*Task requirements:*
• A. Answer these questions using the collection of jokes:
(i) What knocks over Baby Skully and Baby Mulder at the petting zoo?
(ii) How many rotisserie chickens are mentioned?
(iii) In the review of babies, what are babies said to be screamy like?
• B. From the collection of jokes, reproduce verbatim the passage starting with "I’m a cat person." and going on through "like 4 commandments.".

*Selected text:*
:::::

Baby Skully and Baby Mulder meet at a petting zoo when they both get knocked over by the same goat.
Grocery store bagger: need help out to your car?
me: *gets in the cart* yes.
Two rotisserie chickens.
One for chicken noodle soup and the other as a backup for when you eat the one you wanted to put into the soup.
Wife: What do you want to do for Cinco de Mayo?
Me: *sits on the couch and scratches in Spanish*
A story that ends with a corpse on the floor is a tragedy. A story that begins with a corpse on the floor is a mystery. A story that begins with a floor on a corpse is The Wizard of Oz.
I’m a cat person. I sleep all day and spend the rest of the time trying to convince my wife I haven’t eaten yet.
scoring in hockey: 1, 2, 3, 4, 5
scoring in baseball: 1, 2, 3, 4, 5
scoring in basketball: 2, 4, 6, 8, 10
scoring in tennis: love, 15, 30, 40, turkey sandwich, spider, 57, keanu reeves
Awww. It looks like the neighbors are having the police dept over for brunch..
“Honey, it’s time we talk to him about the roaches & the fleas”
“You mean the birds & the bees?”
“DEAR GOD WOMAN HAVE YOU SEEN HIS ROOM!”
I’ve already broken all my resolutions and like 4 commandments.
If you’re ovulating and have sex standing up…
Is it called a standing ovulation? Asking for a friend
My boyfriend finally proposed to me, well he proposed that I stop saying he’s my boyfriend and that I get off his lawn and just leave him alone.
I came back from the grocery store with a bag of fresh vegetables and when my wife asked what I’d bought I said it was a bag full of good intentions
A thoughtful Romcom about mansplaining called “Well, Actually”
7YO: When did I get inside mommy’s tummy?
Me: June 9 2012 right after I made coffee and for the first time, mommy saw me put the jar back in the cabinet
This weather better stop actin like my teenager’s mood
Boss: Remember to only use your new laptop for job related things
Me: [Using laptop to search for a new job]
Yelp Review: Babies
Cute at first, but then screamy like angry pterodactyls. There is literally poop everywhere. Would not recommend.
My date spent all night telling me that she loved Bad Boys – Then seemed disappointed when we got back to mine and I put the DVD on.
I would like a refund on this lottery ticket. All of the numbers were wrong.
*gives your eulogy after inhaling helium*
How long can one listen to a kid talk before it’s officially considered a hostage situation?
Him: I’m leaving you.

:::::

*Study material:*
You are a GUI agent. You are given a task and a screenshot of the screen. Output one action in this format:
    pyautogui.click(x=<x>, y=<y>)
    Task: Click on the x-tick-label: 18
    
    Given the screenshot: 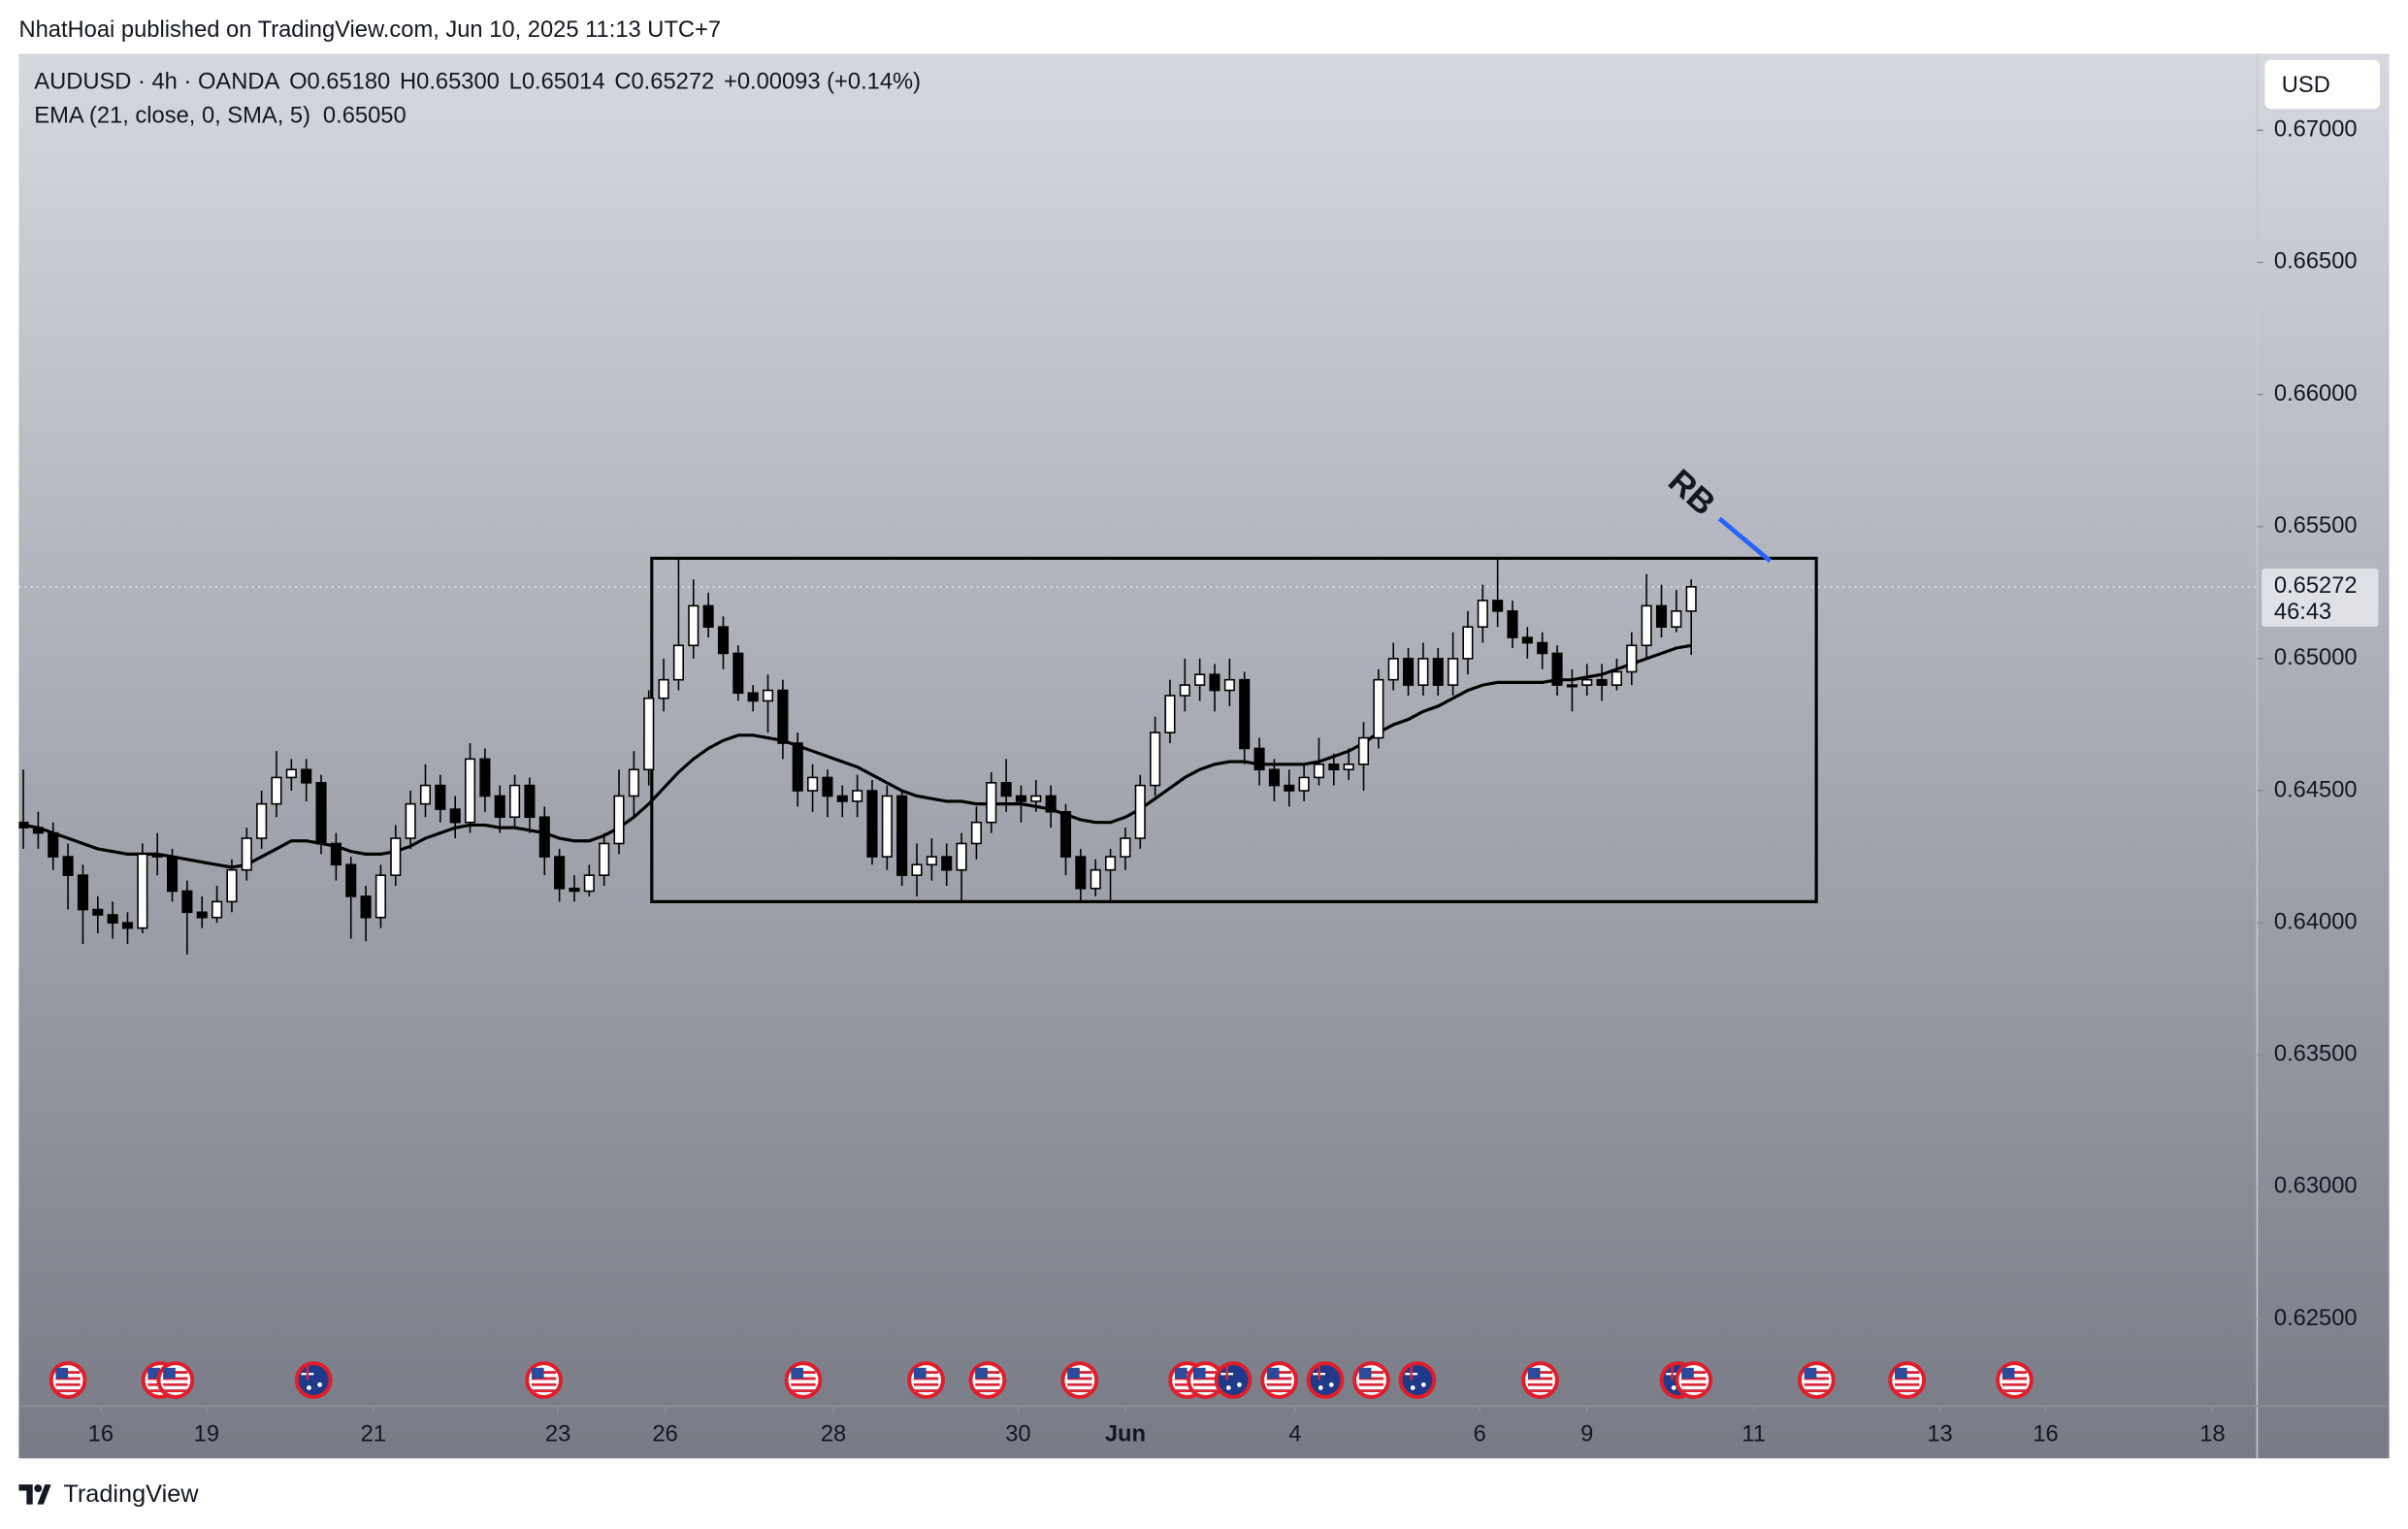 What is the action you would take?
    pyautogui.click(x=2212, y=1435)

:::::

*Results for the exercise:*
• A.
(i) The same goat knocks them both over.
(ii) Two rotisserie chickens are mentioned.
(iii) Angry pterodactyls.

• B.
I’m a cat person. I sleep all day and spend the rest of the time trying to convince my wife I haven’t eaten yet.
scoring in hockey: 1, 2, 3, 4, 5
scoring in baseball: 1, 2, 3, 4, 5
scoring in basketball: 2, 4, 6, 8, 10
scoring in tennis: love, 15, 30, 40, turkey sandwich, spider, 57, keanu reeves
Awww. It looks like the neighbors are having the police dept over for brunch..
“Honey, it’s time we talk to him about the roaches & the fleas”
“You mean the birds & the bees?”
“DEAR GOD WOMAN HAVE YOU SEEN HIS ROOM!”
I’ve already broken all my resolutions and like 4 commandments.